What to work on: For this exercise, retype every record below exactly and keep the pictures out.

*** Opening of Input data ***

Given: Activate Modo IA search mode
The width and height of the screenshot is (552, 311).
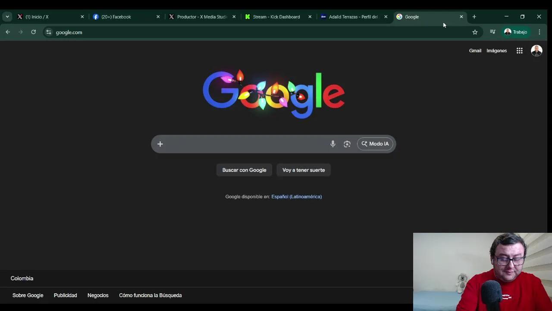Looking at the screenshot, I should pyautogui.click(x=375, y=143).
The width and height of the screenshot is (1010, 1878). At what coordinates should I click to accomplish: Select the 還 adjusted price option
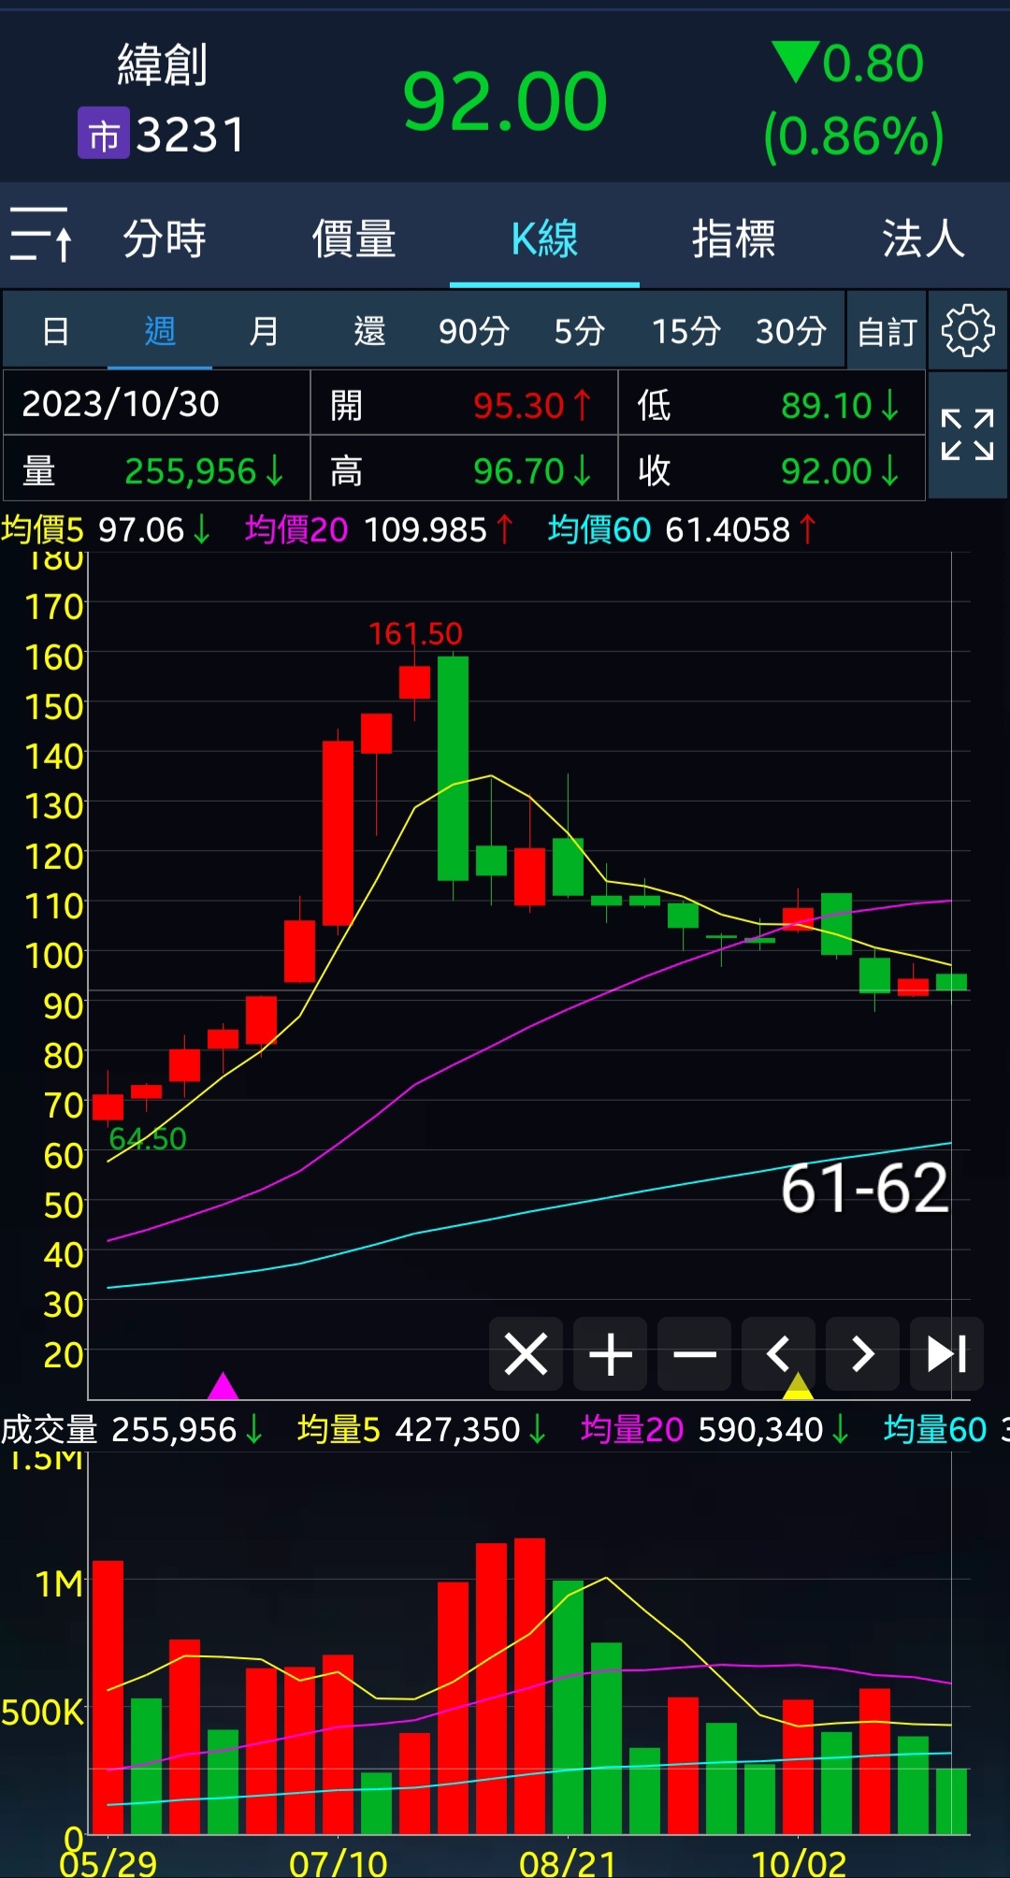tap(369, 331)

*** Close of Input data ***

Solved exercise:
Given: Activate Modo IA search mode
The width and height of the screenshot is (552, 311).
Looking at the screenshot, I should pyautogui.click(x=375, y=143).
The width and height of the screenshot is (1010, 1878). At what coordinates should I click to accomplish: Select the 還 adjusted price option
tap(369, 331)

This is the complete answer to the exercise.